Uganda, la prima smart grid al Vanadio adotta inverter SMA

Uganda, la smart grid con batterie al Vanadio adotta inverter SMA

SMA collabora alla realizzazione dell’impianto fotovoltaico off-grid da 228 kW, sull’isola Kitobo (Uganda), integrando i versatili Sunny Tripower e Sunny Island 8.0 H.

L’isola, situata nel lago Victoria, è ora dotata di una struttura solare dal modello innovativo; l’architettura ibrida fornisce infatti un servizio basilare ancora molto carente in gran parte dell’Africa Sub-Sahariana e, al momento, vanta la maggiore capacità di accumulo. È inoltre la prima smart grid ad utilizzare batterie al Vanadio.

Work System SRL, che ha curato la realizzazione dell’impianto, ha dovuto affrontare diverse problematiche di logistica e organizzazione e superare numerosi ostacoli infrastrutturali e geografici anche grazie al supporto di SMA. Grazie alla scelta di una soluzione modulare, le fasi di progettazione e dimensionamento dell’impianto sono state realizzate in Italia.
Questo ha fatto sì che le fasi di realizzazione in loco siano state completate in sole 3 settimane. Le opere civili realizzate prima della costruzione dell’impianto - apertura strada di accesso, recinzione, fondazioni, scavi - e il successivo assemblaggio dei componenti sono stati organizzati e diretti da personale specializzato di Work System, che si è avvalsa in loco della collaborazione di personale assunto tra la comunità locale.

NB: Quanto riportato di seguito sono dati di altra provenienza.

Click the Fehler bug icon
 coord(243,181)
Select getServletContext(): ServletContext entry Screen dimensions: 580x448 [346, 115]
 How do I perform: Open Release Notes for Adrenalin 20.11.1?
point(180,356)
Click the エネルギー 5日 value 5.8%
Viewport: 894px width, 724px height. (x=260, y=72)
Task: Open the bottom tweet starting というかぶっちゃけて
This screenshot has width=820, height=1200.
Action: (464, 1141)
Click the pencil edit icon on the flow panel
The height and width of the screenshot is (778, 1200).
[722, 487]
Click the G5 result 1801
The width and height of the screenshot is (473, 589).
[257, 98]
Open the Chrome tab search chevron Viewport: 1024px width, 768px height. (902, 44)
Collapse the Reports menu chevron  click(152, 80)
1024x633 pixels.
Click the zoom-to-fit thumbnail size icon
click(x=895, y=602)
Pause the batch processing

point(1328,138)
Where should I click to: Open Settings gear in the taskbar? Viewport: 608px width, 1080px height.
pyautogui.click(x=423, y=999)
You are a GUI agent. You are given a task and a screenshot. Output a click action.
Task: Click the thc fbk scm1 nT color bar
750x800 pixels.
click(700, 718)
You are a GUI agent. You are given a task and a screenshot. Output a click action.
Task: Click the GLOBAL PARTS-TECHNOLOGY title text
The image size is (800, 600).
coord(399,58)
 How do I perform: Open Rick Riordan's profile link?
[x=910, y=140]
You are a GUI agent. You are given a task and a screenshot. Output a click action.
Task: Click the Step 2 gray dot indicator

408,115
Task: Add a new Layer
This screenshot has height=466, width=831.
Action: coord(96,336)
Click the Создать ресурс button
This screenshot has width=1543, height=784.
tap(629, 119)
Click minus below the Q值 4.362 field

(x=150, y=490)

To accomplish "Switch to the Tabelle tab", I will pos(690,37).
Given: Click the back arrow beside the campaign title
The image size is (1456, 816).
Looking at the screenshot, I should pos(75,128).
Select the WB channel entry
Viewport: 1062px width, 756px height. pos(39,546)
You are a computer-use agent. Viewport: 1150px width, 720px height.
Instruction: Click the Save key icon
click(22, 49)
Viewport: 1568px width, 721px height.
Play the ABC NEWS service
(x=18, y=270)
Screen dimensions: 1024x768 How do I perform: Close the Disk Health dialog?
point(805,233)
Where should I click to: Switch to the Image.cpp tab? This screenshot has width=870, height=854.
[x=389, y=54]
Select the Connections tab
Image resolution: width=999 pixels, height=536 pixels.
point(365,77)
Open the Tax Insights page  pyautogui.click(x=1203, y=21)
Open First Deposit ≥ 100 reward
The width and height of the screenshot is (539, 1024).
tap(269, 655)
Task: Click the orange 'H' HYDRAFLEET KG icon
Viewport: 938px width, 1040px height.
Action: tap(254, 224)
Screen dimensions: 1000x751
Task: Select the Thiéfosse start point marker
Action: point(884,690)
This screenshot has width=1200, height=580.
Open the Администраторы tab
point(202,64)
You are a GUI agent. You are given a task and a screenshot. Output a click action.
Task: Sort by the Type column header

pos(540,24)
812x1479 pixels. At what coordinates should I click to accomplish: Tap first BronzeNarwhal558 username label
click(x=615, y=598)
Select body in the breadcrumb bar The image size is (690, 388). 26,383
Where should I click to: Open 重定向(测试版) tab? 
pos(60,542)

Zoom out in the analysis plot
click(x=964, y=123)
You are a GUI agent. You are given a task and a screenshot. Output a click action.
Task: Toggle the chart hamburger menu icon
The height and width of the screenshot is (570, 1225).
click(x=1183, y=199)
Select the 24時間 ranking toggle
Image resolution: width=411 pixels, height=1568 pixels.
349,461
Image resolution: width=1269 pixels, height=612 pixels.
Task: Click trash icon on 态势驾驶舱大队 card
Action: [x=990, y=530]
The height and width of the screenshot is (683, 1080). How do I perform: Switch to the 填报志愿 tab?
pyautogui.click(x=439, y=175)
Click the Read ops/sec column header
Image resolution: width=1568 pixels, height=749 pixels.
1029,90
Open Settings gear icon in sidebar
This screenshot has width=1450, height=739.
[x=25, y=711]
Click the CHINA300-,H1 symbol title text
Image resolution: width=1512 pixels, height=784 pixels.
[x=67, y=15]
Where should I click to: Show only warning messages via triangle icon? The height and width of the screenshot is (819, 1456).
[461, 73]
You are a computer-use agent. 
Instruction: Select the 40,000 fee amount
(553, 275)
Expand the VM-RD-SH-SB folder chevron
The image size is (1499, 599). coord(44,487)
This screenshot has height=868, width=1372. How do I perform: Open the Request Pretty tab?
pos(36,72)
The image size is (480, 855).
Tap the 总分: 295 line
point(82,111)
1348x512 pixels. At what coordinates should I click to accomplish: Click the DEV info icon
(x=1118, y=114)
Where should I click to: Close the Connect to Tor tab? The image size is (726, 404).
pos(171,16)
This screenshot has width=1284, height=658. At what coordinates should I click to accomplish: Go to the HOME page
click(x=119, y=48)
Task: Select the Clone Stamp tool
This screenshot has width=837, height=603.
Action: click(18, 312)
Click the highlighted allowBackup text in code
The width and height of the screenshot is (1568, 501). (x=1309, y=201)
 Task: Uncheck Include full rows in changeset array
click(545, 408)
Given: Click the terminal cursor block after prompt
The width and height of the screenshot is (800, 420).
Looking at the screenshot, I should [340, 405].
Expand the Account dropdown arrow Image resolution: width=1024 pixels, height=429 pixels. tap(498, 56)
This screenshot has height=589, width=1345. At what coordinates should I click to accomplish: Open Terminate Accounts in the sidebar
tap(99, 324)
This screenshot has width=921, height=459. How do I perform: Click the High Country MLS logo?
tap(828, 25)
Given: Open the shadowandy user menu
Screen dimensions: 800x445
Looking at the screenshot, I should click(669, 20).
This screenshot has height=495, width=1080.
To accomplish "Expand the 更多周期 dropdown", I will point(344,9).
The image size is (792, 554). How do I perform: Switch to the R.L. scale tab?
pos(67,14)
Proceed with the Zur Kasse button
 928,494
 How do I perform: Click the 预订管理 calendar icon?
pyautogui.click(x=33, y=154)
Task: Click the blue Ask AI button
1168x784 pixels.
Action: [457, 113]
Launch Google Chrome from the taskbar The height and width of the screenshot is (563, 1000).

Uganda, la prima smart grid al Vanadio adotta inverter SMA

L’impianto, costituito da 880 pannelli fotovoltaici policristallini Sunerg X-PRO XP 60/156-260, 8 inverter SMA Sunny Tripower 25000 TL e 12 inverter SMA Sunny Island 8.0 H, ha una potenza di picco di 228.8 kW e prevede un rendimento annuo di circa 130 MWh. L’energia prodotta dall’impianto consente un abbattimento dell’inquinamento locale, permettendo una riduzione di circa 68 tonnellate/anno di CO2.

La presenza di batterie redox a flusso di Vanadio, con capacità totale di 520 kWh e di un generatore a benzina di supporto da 60 kW, garantisce la continuità della fornitura di energia in caso di manutenzione straordinaria del campo fotovoltaico o di richiesta di carico molto elevata.
Completa l’impianto il Multicluster Box per Sunny Island, che permette il collegamento di generatori e l’alimentazione di carichi fino a 100 kW. Cablato in sede di produzione, il Multicluster Box è provvisto di un collegamento principale per generatori, distribuzione del carico e impianto fotovoltaico.

Il funzionamento dell’impianto viene monitorato attraverso il sistema SMA Energy Meter, che consente di raccogliere e trasmettere tutti i dati relativi a produzione FV, prelievo dalla rete e immissione (feed-in), permettendo un monitoraggio efficace dell’energia. L’utilizzo dell’energia elettrica è gestito tramite un sistema di pre-pago, che permette di pagare in anticipo tramite smartphone l’energia che si andrà a consumare, e monitorato attraverso contatori intelligenti individuali connessi tra loro ed in remoto.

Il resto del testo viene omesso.